------ Material shown

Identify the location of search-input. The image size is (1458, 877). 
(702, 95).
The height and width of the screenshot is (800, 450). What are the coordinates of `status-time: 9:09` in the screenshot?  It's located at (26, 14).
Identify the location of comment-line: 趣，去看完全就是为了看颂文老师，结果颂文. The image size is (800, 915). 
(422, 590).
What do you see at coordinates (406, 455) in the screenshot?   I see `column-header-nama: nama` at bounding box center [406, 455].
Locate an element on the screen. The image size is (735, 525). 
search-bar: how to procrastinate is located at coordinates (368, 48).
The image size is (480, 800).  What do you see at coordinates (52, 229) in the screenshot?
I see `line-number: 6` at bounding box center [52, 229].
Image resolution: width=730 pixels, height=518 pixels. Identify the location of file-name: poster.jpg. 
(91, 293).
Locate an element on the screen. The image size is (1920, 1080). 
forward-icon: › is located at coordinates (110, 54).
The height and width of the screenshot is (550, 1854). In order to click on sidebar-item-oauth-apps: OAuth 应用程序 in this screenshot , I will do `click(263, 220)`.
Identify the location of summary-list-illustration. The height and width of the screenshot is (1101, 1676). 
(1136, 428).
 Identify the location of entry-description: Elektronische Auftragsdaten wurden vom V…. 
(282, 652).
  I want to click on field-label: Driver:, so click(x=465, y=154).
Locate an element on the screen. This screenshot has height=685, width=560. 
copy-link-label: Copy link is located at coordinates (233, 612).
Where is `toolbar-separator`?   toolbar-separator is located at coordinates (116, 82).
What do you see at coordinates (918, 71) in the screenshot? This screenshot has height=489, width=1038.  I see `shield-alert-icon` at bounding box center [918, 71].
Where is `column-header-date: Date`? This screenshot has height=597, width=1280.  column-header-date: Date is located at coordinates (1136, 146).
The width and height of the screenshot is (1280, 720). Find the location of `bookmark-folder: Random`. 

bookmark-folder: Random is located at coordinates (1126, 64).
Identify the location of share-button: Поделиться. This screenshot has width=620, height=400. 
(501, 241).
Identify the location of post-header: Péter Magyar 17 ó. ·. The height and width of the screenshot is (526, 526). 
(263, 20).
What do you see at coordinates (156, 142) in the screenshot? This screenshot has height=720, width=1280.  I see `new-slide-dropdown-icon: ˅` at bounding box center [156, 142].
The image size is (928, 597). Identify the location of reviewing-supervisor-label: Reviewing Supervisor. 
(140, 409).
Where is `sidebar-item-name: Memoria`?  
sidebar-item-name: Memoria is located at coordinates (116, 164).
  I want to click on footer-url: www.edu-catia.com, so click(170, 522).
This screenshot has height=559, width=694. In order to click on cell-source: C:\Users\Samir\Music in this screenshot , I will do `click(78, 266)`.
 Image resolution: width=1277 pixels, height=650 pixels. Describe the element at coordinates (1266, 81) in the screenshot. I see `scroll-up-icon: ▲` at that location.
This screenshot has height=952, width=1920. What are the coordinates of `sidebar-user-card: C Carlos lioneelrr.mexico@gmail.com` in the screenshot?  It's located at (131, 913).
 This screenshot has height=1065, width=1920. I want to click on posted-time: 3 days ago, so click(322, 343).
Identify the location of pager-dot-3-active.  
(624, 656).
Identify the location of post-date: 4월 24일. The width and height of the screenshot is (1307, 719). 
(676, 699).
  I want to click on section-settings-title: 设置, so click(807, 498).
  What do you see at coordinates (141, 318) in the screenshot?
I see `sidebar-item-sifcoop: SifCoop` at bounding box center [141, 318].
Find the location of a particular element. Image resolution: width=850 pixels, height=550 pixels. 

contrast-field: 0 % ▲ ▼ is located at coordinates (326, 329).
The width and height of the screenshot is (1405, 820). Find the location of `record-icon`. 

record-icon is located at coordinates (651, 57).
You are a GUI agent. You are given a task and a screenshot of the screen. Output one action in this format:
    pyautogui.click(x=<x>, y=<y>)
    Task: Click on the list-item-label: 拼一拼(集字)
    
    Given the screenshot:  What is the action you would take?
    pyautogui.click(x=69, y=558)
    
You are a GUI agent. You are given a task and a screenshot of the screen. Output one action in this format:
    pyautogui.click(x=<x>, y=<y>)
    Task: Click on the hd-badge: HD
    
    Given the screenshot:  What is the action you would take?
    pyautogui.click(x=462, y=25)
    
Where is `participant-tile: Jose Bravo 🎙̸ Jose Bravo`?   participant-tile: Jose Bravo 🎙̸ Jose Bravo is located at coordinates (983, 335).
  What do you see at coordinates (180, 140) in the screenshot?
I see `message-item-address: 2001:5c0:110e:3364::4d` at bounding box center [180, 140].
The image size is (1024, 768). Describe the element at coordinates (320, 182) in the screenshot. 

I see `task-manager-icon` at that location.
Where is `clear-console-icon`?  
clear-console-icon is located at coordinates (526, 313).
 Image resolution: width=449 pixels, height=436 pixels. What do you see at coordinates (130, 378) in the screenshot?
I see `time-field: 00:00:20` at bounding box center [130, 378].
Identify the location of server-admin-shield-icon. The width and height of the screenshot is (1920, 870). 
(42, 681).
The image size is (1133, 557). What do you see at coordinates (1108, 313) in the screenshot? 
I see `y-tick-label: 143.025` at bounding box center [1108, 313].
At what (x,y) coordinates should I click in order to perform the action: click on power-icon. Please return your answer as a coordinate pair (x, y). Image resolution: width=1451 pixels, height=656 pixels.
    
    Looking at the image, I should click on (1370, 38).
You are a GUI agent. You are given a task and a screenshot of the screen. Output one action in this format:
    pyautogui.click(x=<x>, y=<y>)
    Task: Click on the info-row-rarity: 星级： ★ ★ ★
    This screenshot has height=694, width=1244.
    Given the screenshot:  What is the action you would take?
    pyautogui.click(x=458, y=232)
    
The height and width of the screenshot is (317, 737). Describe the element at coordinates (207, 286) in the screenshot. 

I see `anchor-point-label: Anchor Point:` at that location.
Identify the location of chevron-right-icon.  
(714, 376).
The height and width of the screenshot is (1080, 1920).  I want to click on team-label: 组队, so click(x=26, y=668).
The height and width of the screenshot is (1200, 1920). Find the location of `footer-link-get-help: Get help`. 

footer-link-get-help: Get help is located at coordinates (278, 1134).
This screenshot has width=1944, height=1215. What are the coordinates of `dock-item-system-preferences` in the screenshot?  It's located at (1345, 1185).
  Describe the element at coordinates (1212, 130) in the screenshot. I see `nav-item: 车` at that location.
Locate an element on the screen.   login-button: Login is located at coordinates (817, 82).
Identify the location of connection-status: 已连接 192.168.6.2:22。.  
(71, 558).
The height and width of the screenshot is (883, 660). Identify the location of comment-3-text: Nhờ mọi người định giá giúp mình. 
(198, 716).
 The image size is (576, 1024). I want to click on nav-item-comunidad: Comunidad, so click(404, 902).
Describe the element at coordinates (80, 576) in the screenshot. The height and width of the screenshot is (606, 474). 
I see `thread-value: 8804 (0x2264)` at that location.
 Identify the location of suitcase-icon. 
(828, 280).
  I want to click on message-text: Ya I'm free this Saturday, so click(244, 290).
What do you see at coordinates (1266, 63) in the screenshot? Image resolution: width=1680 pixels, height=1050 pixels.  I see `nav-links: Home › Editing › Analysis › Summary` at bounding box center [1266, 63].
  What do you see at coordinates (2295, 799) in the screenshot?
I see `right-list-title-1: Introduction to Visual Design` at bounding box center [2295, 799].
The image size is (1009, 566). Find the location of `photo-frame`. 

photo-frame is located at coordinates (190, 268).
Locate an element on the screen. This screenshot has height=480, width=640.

------------

**The problem**
Write out all of the data above again, line for line, with no changes.

**Solved problem**
Identify the location of search-input. The image size is (1458, 877). 
(702, 95).
The height and width of the screenshot is (800, 450). What are the coordinates of `status-time: 9:09` in the screenshot?  It's located at (26, 14).
Identify the location of comment-line: 趣，去看完全就是为了看颂文老师，结果颂文. The image size is (800, 915). 
(422, 590).
What do you see at coordinates (406, 455) in the screenshot?   I see `column-header-nama: nama` at bounding box center [406, 455].
Locate an element on the screen. The image size is (735, 525). 
search-bar: how to procrastinate is located at coordinates (368, 48).
The image size is (480, 800).  What do you see at coordinates (52, 229) in the screenshot?
I see `line-number: 6` at bounding box center [52, 229].
Image resolution: width=730 pixels, height=518 pixels. Identify the location of file-name: poster.jpg. 
(91, 293).
Locate an element on the screen. The image size is (1920, 1080). 
forward-icon: › is located at coordinates (110, 54).
The height and width of the screenshot is (550, 1854). In order to click on sidebar-item-oauth-apps: OAuth 应用程序 in this screenshot , I will do `click(263, 220)`.
Identify the location of summary-list-illustration. The height and width of the screenshot is (1101, 1676). 
(1136, 428).
 Identify the location of entry-description: Elektronische Auftragsdaten wurden vom V…. 
(282, 652).
  I want to click on field-label: Driver:, so click(x=465, y=154).
Locate an element on the screen. This screenshot has height=685, width=560. 
copy-link-label: Copy link is located at coordinates (233, 612).
Where is `toolbar-separator`?   toolbar-separator is located at coordinates (116, 82).
What do you see at coordinates (918, 71) in the screenshot? This screenshot has height=489, width=1038.  I see `shield-alert-icon` at bounding box center [918, 71].
Where is `column-header-date: Date`? This screenshot has height=597, width=1280.  column-header-date: Date is located at coordinates (1136, 146).
The width and height of the screenshot is (1280, 720). Find the location of `bookmark-folder: Random`. 

bookmark-folder: Random is located at coordinates (1126, 64).
Identify the location of share-button: Поделиться. This screenshot has width=620, height=400. 
(501, 241).
Identify the location of post-header: Péter Magyar 17 ó. ·. The height and width of the screenshot is (526, 526). 
(263, 20).
What do you see at coordinates (156, 142) in the screenshot? This screenshot has height=720, width=1280.  I see `new-slide-dropdown-icon: ˅` at bounding box center [156, 142].
The image size is (928, 597). Identify the location of reviewing-supervisor-label: Reviewing Supervisor. 
(140, 409).
Where is `sidebar-item-name: Memoria`?  
sidebar-item-name: Memoria is located at coordinates (116, 164).
  I want to click on footer-url: www.edu-catia.com, so click(170, 522).
This screenshot has height=559, width=694. In order to click on cell-source: C:\Users\Samir\Music in this screenshot , I will do `click(78, 266)`.
 Image resolution: width=1277 pixels, height=650 pixels. Describe the element at coordinates (1266, 81) in the screenshot. I see `scroll-up-icon: ▲` at that location.
This screenshot has height=952, width=1920. What are the coordinates of `sidebar-user-card: C Carlos lioneelrr.mexico@gmail.com` in the screenshot?  It's located at (131, 913).
 This screenshot has height=1065, width=1920. I want to click on posted-time: 3 days ago, so click(322, 343).
Identify the location of pager-dot-3-active.  
(624, 656).
Identify the location of post-date: 4월 24일. The width and height of the screenshot is (1307, 719). 
(676, 699).
  I want to click on section-settings-title: 设置, so click(807, 498).
  What do you see at coordinates (141, 318) in the screenshot?
I see `sidebar-item-sifcoop: SifCoop` at bounding box center [141, 318].
Find the location of a particular element. Image resolution: width=850 pixels, height=550 pixels. 

contrast-field: 0 % ▲ ▼ is located at coordinates (326, 329).
The width and height of the screenshot is (1405, 820). Find the location of `record-icon`. 

record-icon is located at coordinates (651, 57).
You are a GUI agent. You are given a task and a screenshot of the screen. Output one action in this format:
    pyautogui.click(x=<x>, y=<y>)
    Task: Click on the list-item-label: 拼一拼(集字)
    
    Given the screenshot:  What is the action you would take?
    pyautogui.click(x=69, y=558)
    
You are a GUI agent. You are given a task and a screenshot of the screen. Output one action in this format:
    pyautogui.click(x=<x>, y=<y>)
    Task: Click on the hd-badge: HD
    
    Given the screenshot:  What is the action you would take?
    pyautogui.click(x=462, y=25)
    
Where is `participant-tile: Jose Bravo 🎙̸ Jose Bravo`?   participant-tile: Jose Bravo 🎙̸ Jose Bravo is located at coordinates (983, 335).
  What do you see at coordinates (180, 140) in the screenshot?
I see `message-item-address: 2001:5c0:110e:3364::4d` at bounding box center [180, 140].
The image size is (1024, 768). Describe the element at coordinates (320, 182) in the screenshot. 

I see `task-manager-icon` at that location.
Where is `clear-console-icon`?  
clear-console-icon is located at coordinates (526, 313).
 Image resolution: width=449 pixels, height=436 pixels. What do you see at coordinates (130, 378) in the screenshot?
I see `time-field: 00:00:20` at bounding box center [130, 378].
Identify the location of server-admin-shield-icon. The width and height of the screenshot is (1920, 870). 
(42, 681).
The image size is (1133, 557). What do you see at coordinates (1108, 313) in the screenshot? 
I see `y-tick-label: 143.025` at bounding box center [1108, 313].
At what (x,y) coordinates should I click in order to perform the action: click on power-icon. Please return your answer as a coordinate pair (x, y). Image resolution: width=1451 pixels, height=656 pixels.
    
    Looking at the image, I should click on (1370, 38).
You are a GUI agent. You are given a task and a screenshot of the screen. Output one action in this format:
    pyautogui.click(x=<x>, y=<y>)
    Task: Click on the info-row-rarity: 星级： ★ ★ ★
    This screenshot has height=694, width=1244.
    Given the screenshot:  What is the action you would take?
    pyautogui.click(x=458, y=232)
    
The height and width of the screenshot is (317, 737). Describe the element at coordinates (207, 286) in the screenshot. 

I see `anchor-point-label: Anchor Point:` at that location.
Identify the location of chevron-right-icon.  
(714, 376).
The height and width of the screenshot is (1080, 1920).  I want to click on team-label: 组队, so click(x=26, y=668).
The height and width of the screenshot is (1200, 1920). Find the location of `footer-link-get-help: Get help`. 

footer-link-get-help: Get help is located at coordinates (278, 1134).
This screenshot has width=1944, height=1215. What are the coordinates of `dock-item-system-preferences` in the screenshot?  It's located at (1345, 1185).
  Describe the element at coordinates (1212, 130) in the screenshot. I see `nav-item: 车` at that location.
Locate an element on the screen.   login-button: Login is located at coordinates (817, 82).
Identify the location of connection-status: 已连接 192.168.6.2:22。.  
(71, 558).
The height and width of the screenshot is (883, 660). Identify the location of comment-3-text: Nhờ mọi người định giá giúp mình. 
(198, 716).
 The image size is (576, 1024). I want to click on nav-item-comunidad: Comunidad, so click(404, 902).
Describe the element at coordinates (80, 576) in the screenshot. The height and width of the screenshot is (606, 474). 
I see `thread-value: 8804 (0x2264)` at that location.
 Identify the location of suitcase-icon. 
(828, 280).
  I want to click on message-text: Ya I'm free this Saturday, so click(244, 290).
What do you see at coordinates (1266, 63) in the screenshot? Image resolution: width=1680 pixels, height=1050 pixels.  I see `nav-links: Home › Editing › Analysis › Summary` at bounding box center [1266, 63].
  What do you see at coordinates (2295, 799) in the screenshot?
I see `right-list-title-1: Introduction to Visual Design` at bounding box center [2295, 799].
The image size is (1009, 566). Find the location of `photo-frame`. 

photo-frame is located at coordinates (190, 268).
Locate an element on the screen. This screenshot has height=480, width=640.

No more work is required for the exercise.